> 简短任务
请把下面文档节选中从“这是林肯的最后一个愿望,他再”起、到“婚。但是,林肯决定不娶玛丽。”为止(包括这几个字)的部分原样复制出来。

在林肯逃避婚礼后三周,林肯给他的法律合伙人写信,他这样倾诉着自己的“悲伤”:现在,我是最悲惨的人,如果所有家庭都和我有同样感受,地球将不会有一张笑脸,我不知道自己是否会变好些,但我悲伤地感觉到可能不会变好了,因为保持我过去特有的本色已不可能,对我来说,死了可能还好些。
威廉·巴顿医生后来在自己的《林肯传记》中这样说:“这封信意味着林肯疯了,他对自己的心智产生了恐惧,就如同人们害怕坟墓一样。”
他经常想到死亡,现在,他渴望死亡,并写了一首关于自杀的诗,还出版在《桑加蒙杂志》上。
施皮德担心林肯会自杀,所以他将林肯带到靠近路易维尔的自己母亲的家中。在那里,他们给了林肯一本《圣经》,并给他分配了一个卧室,透过窗户,可以看到草原中间一条流向森林的小溪。
玛丽的姐姐爱德华兹夫人说,玛丽将自己彻底解放了,同时也让林肯的心恢复了自由,她还给林肯写了一封信说自己可以与林肯解除婚约。但爱德华兹夫人还表示,虽然玛丽同意与林肯解除婚约,但只要林肯愿意,他们还是可以重新开始,如果有其他的竞争者,玛丽会优先考虑林肯。
这是林肯的最后一个愿望,他再也不想见到玛丽。即使在林肯逃避婚礼后一年,林肯的好友詹姆斯·马斯里还认为林肯可能自杀。
在充满死亡危机的1841年1月过去两年后,林肯完全忘掉了玛丽·陶德,他希望玛丽也能完全忘记他,林肯还祈祷,希望玛丽能对别的男人感兴趣,但玛丽没有,因为她有强烈的自尊,她要向自己及那些嘲笑过她的人证明,她有能力且愿意与亚伯拉罕·林肯结婚。但是,林肯决定不娶玛丽。
实际上,林肯早已下定决心,而且一年前他就与另外一个女孩相好了,林肯已三十二岁了,那个女孩只有十六岁,她名叫萨拉·里卡德,她是布特尔夫人的小妹妹,林肯在布特尔家住了四年。
林肯曾向萨拉求婚,林肯认为,自己的名字是亚伯拉罕,她的名字是萨拉,很明显,他们两个人很合适。
但萨拉拒绝了林肯,萨拉在一封写给自己朋友的信中这样解释:
我只有十六岁,还很年轻,对于婚姻我并没多想。作为朋友,我很喜欢他,但你也知道,他有着独特的性格。他大方的行为举止不会吸引一个小女孩,他看上去更像是个兄长,因为他曾是我姐姐家中的一员。
林肯经常为当地自由党的报纸《斯普林菲尔德杂志》写社论,西蒙·弗朗西斯编辑是林肯最好的朋友之一。不幸的是,弗朗西斯的妻子四十岁了,仍没有生小孩,她是斯普林菲尔德地区的自由媒人。
1842年10月早些时候,她给林肯写信让他第二天下午来自己家。这是个奇怪的邀请,为探个究竟林肯后来还是去了。林肯进门后就被带到客厅,令他惊奇的是,玛丽·陶德竟然坐在自己前面。

> 存储记录
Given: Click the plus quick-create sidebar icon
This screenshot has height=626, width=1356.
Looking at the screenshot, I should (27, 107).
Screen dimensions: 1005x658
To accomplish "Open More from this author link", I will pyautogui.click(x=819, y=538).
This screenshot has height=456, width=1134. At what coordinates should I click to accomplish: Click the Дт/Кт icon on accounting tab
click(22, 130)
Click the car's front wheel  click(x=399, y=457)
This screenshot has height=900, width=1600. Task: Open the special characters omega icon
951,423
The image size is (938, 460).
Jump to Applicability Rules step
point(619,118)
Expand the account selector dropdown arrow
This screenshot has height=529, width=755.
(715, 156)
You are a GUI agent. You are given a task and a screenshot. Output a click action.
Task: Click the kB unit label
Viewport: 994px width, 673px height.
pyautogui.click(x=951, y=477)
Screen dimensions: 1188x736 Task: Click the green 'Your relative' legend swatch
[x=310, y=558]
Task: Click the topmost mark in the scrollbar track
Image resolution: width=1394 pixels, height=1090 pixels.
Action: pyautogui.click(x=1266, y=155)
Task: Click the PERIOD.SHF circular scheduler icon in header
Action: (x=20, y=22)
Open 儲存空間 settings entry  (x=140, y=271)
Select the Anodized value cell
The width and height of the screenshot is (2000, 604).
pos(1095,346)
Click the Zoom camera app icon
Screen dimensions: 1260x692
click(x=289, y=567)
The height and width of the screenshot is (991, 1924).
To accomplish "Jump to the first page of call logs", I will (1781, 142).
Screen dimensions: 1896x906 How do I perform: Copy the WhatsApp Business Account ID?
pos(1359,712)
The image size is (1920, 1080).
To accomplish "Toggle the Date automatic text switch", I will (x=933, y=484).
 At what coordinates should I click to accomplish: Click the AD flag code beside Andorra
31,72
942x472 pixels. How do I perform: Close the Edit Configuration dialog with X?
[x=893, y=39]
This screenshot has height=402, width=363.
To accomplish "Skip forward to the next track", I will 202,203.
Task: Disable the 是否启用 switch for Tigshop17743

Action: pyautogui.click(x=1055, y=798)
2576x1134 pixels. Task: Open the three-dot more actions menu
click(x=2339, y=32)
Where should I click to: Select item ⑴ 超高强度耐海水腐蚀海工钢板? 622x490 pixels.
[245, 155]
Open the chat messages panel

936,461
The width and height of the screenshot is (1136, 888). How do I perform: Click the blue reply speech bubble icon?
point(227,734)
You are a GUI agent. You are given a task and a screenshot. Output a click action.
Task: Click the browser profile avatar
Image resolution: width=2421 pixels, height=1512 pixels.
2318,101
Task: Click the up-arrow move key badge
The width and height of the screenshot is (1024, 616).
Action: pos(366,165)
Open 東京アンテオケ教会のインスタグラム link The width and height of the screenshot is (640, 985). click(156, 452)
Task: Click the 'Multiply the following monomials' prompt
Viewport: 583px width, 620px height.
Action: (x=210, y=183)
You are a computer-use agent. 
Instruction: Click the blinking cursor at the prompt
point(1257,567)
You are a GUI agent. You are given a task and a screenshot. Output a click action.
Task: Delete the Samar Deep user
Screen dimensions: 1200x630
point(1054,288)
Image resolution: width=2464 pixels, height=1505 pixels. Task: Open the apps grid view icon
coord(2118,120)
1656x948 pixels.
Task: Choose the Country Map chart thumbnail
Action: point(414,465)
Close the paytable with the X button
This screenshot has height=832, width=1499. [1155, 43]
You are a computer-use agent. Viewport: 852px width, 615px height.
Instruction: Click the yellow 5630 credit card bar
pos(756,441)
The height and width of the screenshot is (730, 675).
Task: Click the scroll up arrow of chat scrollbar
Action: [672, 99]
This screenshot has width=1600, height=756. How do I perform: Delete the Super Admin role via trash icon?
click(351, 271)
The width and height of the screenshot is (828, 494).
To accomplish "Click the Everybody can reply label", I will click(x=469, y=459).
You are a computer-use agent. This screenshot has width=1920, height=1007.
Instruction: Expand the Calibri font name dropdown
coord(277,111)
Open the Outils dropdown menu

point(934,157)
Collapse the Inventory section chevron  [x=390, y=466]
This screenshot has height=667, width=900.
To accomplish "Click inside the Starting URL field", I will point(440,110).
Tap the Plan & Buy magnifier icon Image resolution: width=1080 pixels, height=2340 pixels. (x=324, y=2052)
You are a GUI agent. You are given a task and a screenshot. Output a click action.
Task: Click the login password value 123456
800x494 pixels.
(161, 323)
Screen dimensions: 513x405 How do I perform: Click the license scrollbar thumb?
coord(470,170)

> 完整输出
这是林肯的最后一个愿望,他再也不想见到玛丽。即使在林肯逃避婚礼后一年,林肯的好友詹姆斯·马斯里还认为林肯可能自杀。
在充满死亡危机的1841年1月过去两年后,林肯完全忘掉了玛丽·陶德,他希望玛丽也能完全忘记他,林肯还祈祷,希望玛丽能对别的男人感兴趣,但玛丽没有,因为她有强烈的自尊,她要向自己及那些嘲笑过她的人证明,她有能力且愿意与亚伯拉罕·林肯结婚。但是,林肯决定不娶玛丽。